Behavioral interview questions are questions based on how you acted in a specific situation in the past, to help give the interviewer a chance to see how you would work in certain conditions.


Behavioral-based interview questions can often times be challenging in an interview. If they refer to a very specific situation or skillset, you may get tripped up and not have a response ready to go.


As someone who has helped prepare hundreds of candidates for interviews, I wanted to write a resource guide of what I tell my candidates to help prepare for these questions.


Here is a list of common Behavioral Based Interview Questions you may receive in an interview:

  1. Tell me about a time when you had to work under pressure.

  2. Tell me about a situation when you had to solve a difficult problem with limited information.

  3. Tell me about a time when you led a project and the steps you took to ensure its success.

  4. Tell me about a time when you had to adapt to a change in a project or in the workplace.

  5. Tell me about a time when you had to work with a difficult colleague or team member.

  6. Tell me about a situation when you had to make an important decision that affected the outcome of a project or task.

  7. Tell me about a time when you had to handle a difficult customer or client.

  8. Tell me about a time when you had to go above and beyond the call of duty to get a job done.

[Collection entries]
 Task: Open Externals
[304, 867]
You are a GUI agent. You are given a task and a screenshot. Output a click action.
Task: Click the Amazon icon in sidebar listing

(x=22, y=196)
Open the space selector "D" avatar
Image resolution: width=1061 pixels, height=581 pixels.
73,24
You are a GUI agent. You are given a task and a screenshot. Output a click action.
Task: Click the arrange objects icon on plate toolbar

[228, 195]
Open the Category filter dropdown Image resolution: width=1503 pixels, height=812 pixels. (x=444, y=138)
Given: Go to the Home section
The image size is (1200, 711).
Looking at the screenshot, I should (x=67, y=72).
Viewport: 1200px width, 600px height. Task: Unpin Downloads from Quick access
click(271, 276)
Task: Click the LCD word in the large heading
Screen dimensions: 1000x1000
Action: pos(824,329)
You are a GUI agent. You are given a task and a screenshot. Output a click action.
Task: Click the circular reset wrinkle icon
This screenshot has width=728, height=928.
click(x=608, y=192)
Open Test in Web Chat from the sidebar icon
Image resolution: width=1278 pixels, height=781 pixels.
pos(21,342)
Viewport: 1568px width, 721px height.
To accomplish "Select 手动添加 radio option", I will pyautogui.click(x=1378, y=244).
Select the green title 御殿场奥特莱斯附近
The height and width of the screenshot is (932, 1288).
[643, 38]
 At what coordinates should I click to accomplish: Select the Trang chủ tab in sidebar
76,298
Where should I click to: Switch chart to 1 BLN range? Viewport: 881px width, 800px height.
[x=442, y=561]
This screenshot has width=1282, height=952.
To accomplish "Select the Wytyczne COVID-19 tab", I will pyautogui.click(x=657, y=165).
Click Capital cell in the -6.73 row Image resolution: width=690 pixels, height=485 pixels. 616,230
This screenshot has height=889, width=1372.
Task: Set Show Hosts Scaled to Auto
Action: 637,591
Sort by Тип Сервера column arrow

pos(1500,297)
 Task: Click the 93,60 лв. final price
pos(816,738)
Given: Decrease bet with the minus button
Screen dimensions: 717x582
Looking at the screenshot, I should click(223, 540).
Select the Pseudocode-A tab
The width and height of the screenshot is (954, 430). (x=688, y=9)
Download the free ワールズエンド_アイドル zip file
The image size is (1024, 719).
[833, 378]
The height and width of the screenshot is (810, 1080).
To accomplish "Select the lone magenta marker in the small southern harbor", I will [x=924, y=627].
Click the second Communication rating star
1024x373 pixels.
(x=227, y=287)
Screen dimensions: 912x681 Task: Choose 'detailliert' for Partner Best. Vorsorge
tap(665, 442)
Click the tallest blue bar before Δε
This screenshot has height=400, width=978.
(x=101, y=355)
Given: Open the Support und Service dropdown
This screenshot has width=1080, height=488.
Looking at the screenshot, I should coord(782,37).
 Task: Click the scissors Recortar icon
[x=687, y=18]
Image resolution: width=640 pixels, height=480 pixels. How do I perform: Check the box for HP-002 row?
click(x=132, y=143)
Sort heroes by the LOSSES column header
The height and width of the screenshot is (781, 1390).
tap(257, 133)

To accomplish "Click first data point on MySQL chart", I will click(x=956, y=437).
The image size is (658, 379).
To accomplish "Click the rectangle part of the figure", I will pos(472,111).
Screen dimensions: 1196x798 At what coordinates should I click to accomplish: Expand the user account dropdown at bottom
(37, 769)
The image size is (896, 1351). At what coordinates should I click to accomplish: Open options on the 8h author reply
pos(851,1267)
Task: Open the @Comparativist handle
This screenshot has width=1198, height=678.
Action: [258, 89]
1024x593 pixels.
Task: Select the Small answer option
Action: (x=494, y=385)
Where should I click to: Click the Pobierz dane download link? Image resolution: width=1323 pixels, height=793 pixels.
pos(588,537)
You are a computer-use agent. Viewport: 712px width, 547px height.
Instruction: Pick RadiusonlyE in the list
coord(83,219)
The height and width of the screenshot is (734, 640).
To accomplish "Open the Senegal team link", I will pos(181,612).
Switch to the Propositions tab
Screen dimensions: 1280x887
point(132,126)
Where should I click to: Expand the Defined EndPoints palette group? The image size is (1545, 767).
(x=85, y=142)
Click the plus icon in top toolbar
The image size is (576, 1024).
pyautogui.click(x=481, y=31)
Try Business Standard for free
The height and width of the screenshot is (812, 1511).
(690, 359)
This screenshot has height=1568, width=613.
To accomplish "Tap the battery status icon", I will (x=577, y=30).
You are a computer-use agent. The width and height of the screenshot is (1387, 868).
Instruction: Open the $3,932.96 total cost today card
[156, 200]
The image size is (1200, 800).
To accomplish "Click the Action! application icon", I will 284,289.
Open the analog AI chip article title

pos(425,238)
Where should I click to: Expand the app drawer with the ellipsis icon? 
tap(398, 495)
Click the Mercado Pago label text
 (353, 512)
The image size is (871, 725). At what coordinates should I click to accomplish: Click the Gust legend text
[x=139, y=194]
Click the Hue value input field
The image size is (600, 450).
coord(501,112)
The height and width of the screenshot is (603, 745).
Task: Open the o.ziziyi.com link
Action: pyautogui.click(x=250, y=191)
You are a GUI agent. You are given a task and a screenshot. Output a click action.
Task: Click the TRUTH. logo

— WHAT IS EXPECTED —
According to the guide on behavioral interview questions, what are these questions based on?

— EXERCISE OUTPUT —
They are based on how you acted in a specific situation in the past.